Published May 14, 2013, issue of May 31, 2013.

(page 2 of 3)

Marrying Véra Slonim, from a St. Petersburg Jewish family, in 1925, only strengthened Nabokov’s convictions. In [“The Unreal Life of Sergey Nabokov,” a well-researched, artful 2011 novel by Paul Russell about Nabokov’s brother, a fictional, but credible, letter from Nabokov’s mother is quoted, written shortly after his wedding: “Really, she’s a most extraordinary woman, this Véra Slonim. Very intelligent, very literate, but then the Jews have always been so, haven’t they? That’s why they’re so envied, which is the real reason they’re so despised.”

“The Unreal Life of Sergey Nabokov” details how Nabokov’s brother was arrested in wartime Austria in 1943 for daring to utter anti-Nazi statements; he was deported to the Neuengamme concentration camp near Hamburg, where he died of dysentery and starvation. Following in the family tradition, in 1930s Berlin his brother Vladimir had, as Russell describes it, “made a point of entering each shop that had been marked with a yellow Star of David… he made himself visible, a Gentile publicly flaunting the boycott.”

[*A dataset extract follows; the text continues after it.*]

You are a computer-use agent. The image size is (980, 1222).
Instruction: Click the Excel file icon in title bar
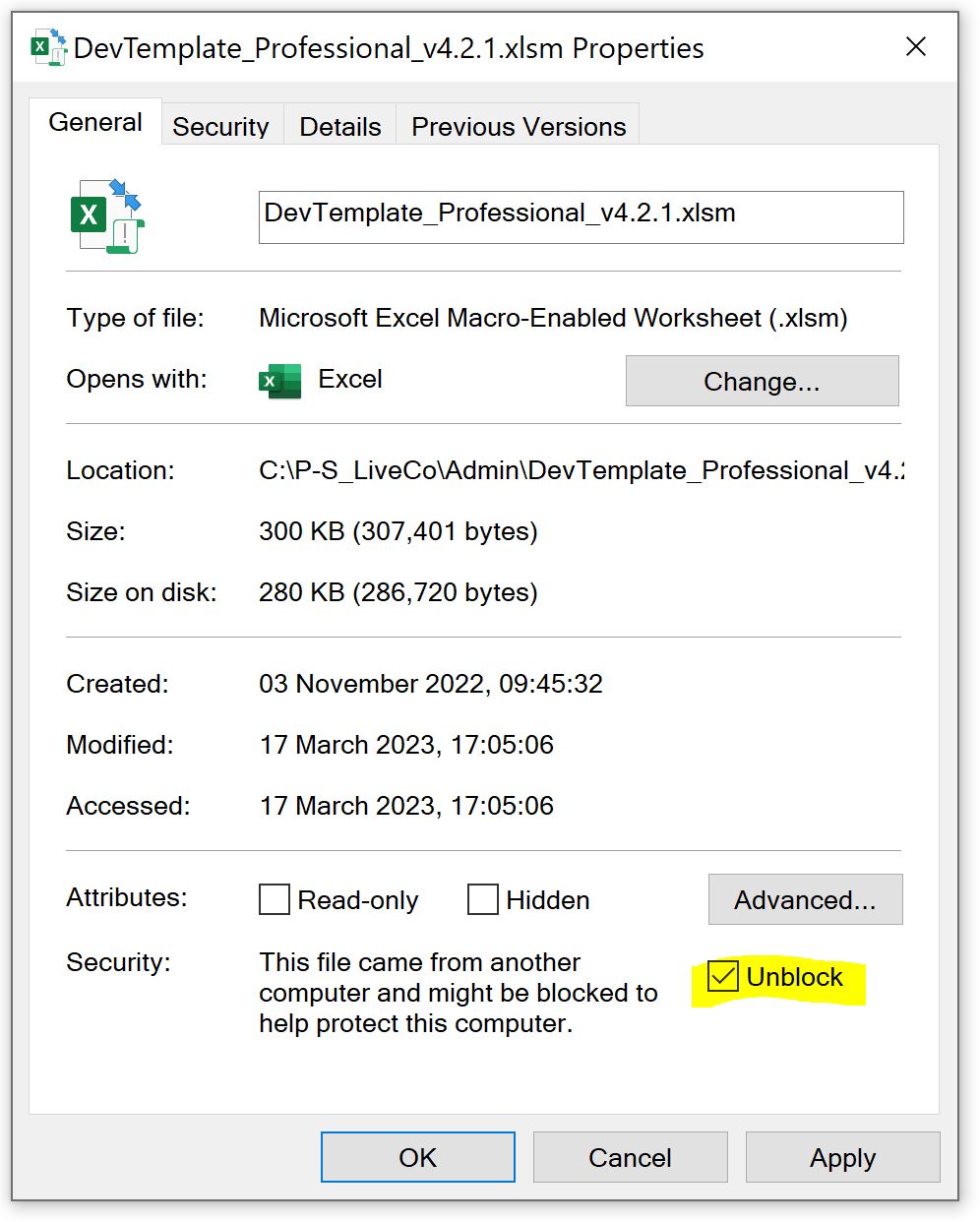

Yet even after being forced to flee Europe on a ship chartered by the Hebrew Immigrant Aid Society, Nabokov did not over-idealize his adopted land. As related in Boyd’s biography, one professor at New York’s Columbia University complimented Nabokov’s elegant pronunciation of the Russian language, adding, “All one hears here are Yids.” In his travels across 1940s and ’50s America, Nabokov would argue energetically with restaurant or motel owners who catered to only “gentile clientele.”

Both “Pnin” and “The Gift,” an earlier novel, feature Russian gentile characters in love with Jewish women, echoing Nabokov’s own life story. Shrayer has aptly noted, “How strikingly and seamlessly biography dovetails with fiction when Nabokov thinks and writes about the Jews!”

“The Secret History of Vladimir Nabokov” would be more striking and seamless had it avoided overwrought prose, as when Pitzer cites some words from an early Nabokov novel, adding: “Many writers, myself included, would weep with gratitude to have written those four sentences.” More troubling, Pitzer advances without convincing proof the “possibility that Nabokov intended Humbert Humbert [the pedophile protagonist of “Lolita”] to be Jewish.” In “Lolita,” when characters are intended to be Jewish they are clearly described as such, since part of Nabokov’s mastery was his control of description, identification and metaphor.